** Work item **
If you see a picture in the data below, omit it and copy the rest exactly.

** Record set **
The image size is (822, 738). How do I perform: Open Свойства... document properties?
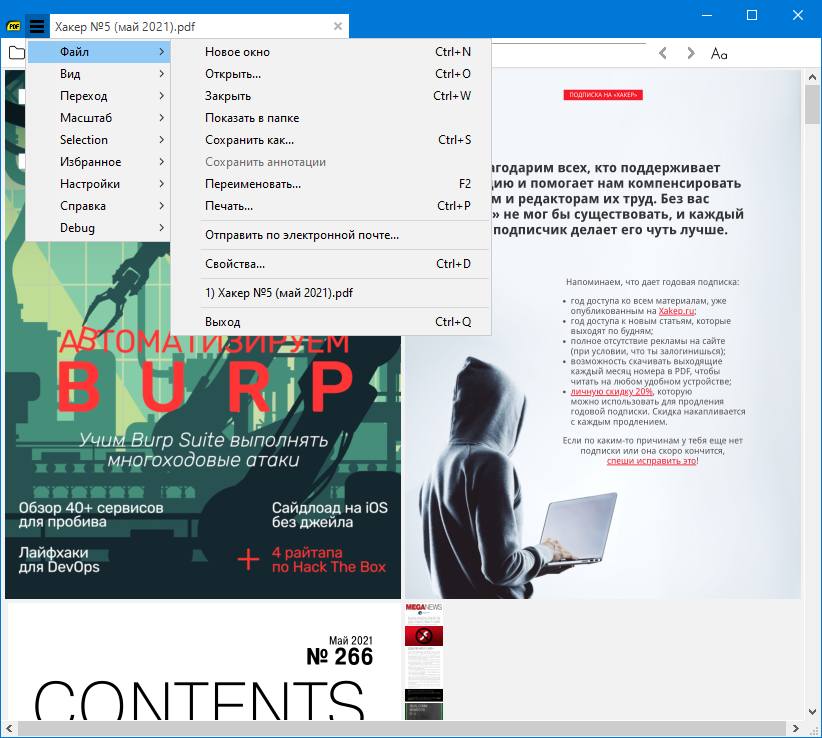tap(235, 264)
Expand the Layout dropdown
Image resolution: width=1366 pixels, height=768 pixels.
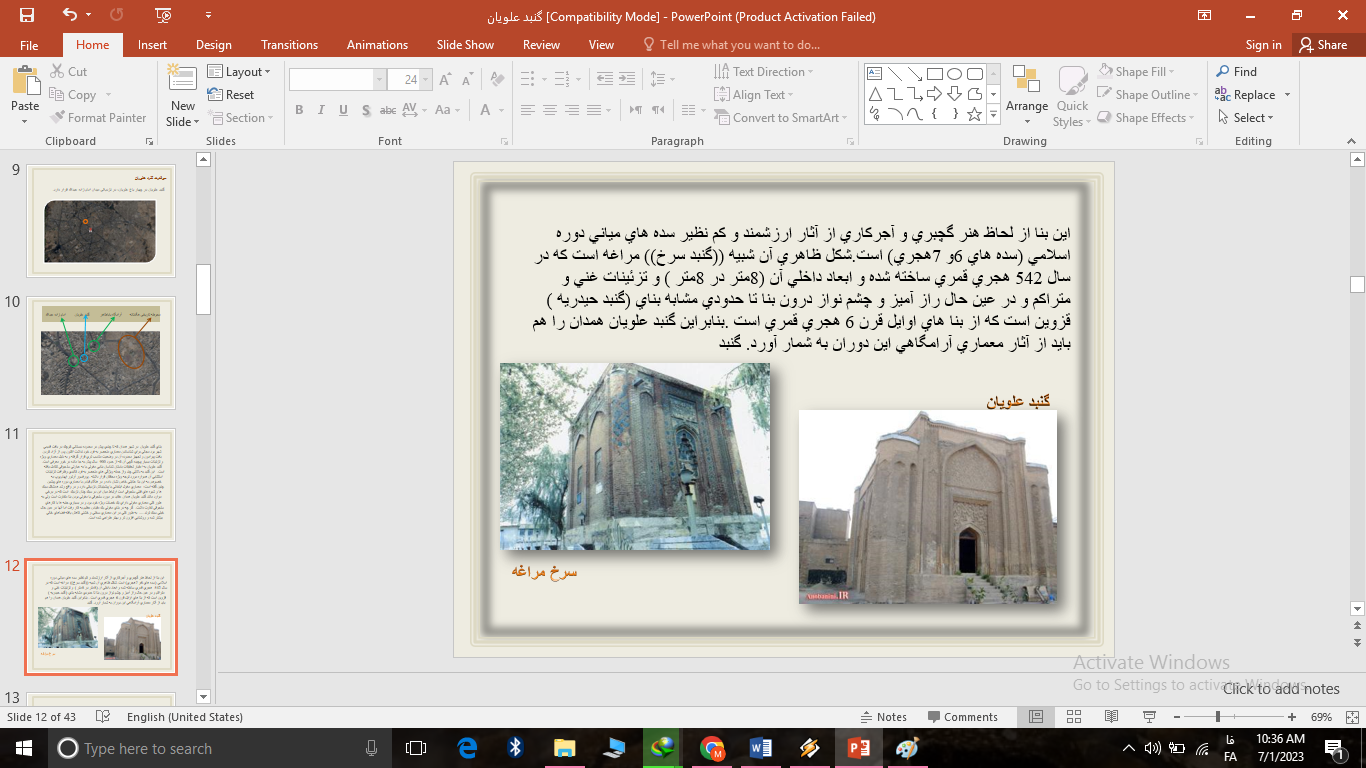[241, 72]
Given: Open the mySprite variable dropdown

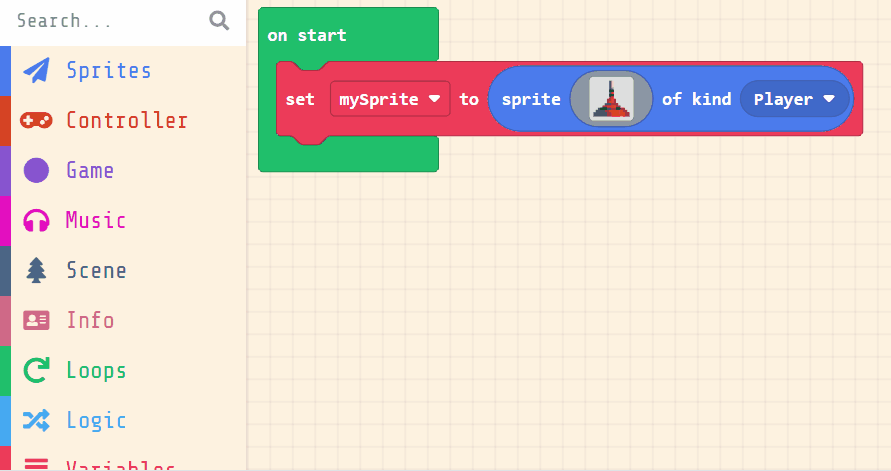Looking at the screenshot, I should click(x=390, y=99).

** Your solution **
The image size is (822, 738). How do I perform: Open Свойства... document properties?
tap(235, 264)
Expand the Layout dropdown
Image resolution: width=1366 pixels, height=768 pixels.
[241, 72]
Given: Open the mySprite variable dropdown

Looking at the screenshot, I should click(x=390, y=99).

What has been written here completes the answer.